Le 23 novembre, le prix Jan Michalski de littérature 2021 a été décerné à Mémorial International, ainsi qu’à quatre auteurs, Alena Kozlova, Nikolaï Mikhaïlov, Irina Ostrovskaïa et Irina Chtcherbakova, pour l’ouvrage collectif OST: Letters, Memoirs and Stories from Ostarbeiter in Nazi Germany, publié en russe en 2016 et traduit en anglais (Granta, 2021).
Un Ostarbeiter était un « travailleur de l’Est », raflé par l’Allemagne nazie dans les territoires occupés en Europe centrale et orientale. À la fin de la guerre, on a estimé qu’entre 3 et 5,5 millions d’Ostarbeiter avaient été contraints de travailler dans des camps de travail surveillés. Parmi eux se trouvaient près de 30 % d’adolescents âgés de 10 à 16 ans. Les Ostarbeiter travaillaient 12 heures par jour et mangeaient des rations de famine ; en tant que Slaves, ils étaient traités avec une immense brutalité par les gardes nazis qui les considéraient comme des « sous-hommes » selon les normes de la « race maîtresse » aryenne. Ils se distinguaient par l’étiquette « OST » cousue sur leurs uniformes. Après leur libération et leur retour chez eux, ils ont de nouveau subi de rudes épreuves : des camps de filtration et, pour beaucoup, le Goulag, pour le simple fait d’avoir vécu à l’étranger, en territoire ennemi. OST: Letters, Memoirs and Stories from Ostarbeiter in Nazi Germanys, qui leur est consacré, s’appuie sur plus de 200 témoignages, des centaines d’heures d’entretiens et plus de 350 000 lettres provenant des archives de Mémorial.

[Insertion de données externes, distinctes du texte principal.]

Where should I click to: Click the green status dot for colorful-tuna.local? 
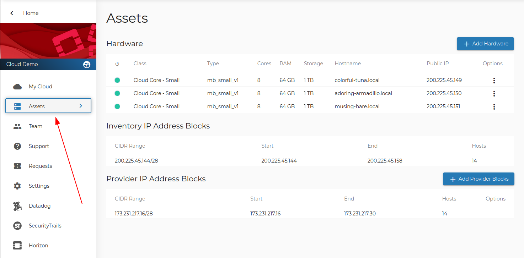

Comment Mémorial a-t-il pu constituer cette collection ? En 1989, l’académicien Andreï Sakharov, président de Mémorial, tout juste créé, a été approché par des députés verts du Bundestag allemand. Ils lui ont expliqué que les Ostarbeiter étaient les dernières victimes de la Seconde Guerre mondiale — des victimes oubliées. En avril 1990, l’hebdomadaire russe Nedelia a publié un article affirmant que les Allemands allaient verser une compensation aux citoyens soviétiques déportés en Allemagne pendant la guerre et appelant ces derniers à contacter Mémorial à ce sujet. L’association a alors reçu des centaines de milliers de lettres d’anciens travailleurs étrangers en l’espace de quelques semaines : des documents, des photos, des cartes postales et d’autres témoignages uniques relatant leur expérience de l’esclavage. Mémorial a commencé à les collecter et à les systématiser, puis il a été décidé d’enregistrer les souvenirs des anciens Ostarbeiter. Ce processus a duré de nombreuses années, mais Mémorial dispose aujourd’hui d’une énorme quantité de données, en partie publiées.
Cet ouvrage important garantira que les voix des Ostarbeiter brutalisés et déplacés ne seront pas oubliées. Elle constitue une preuve de plus de l’extrême importance de Mémorial.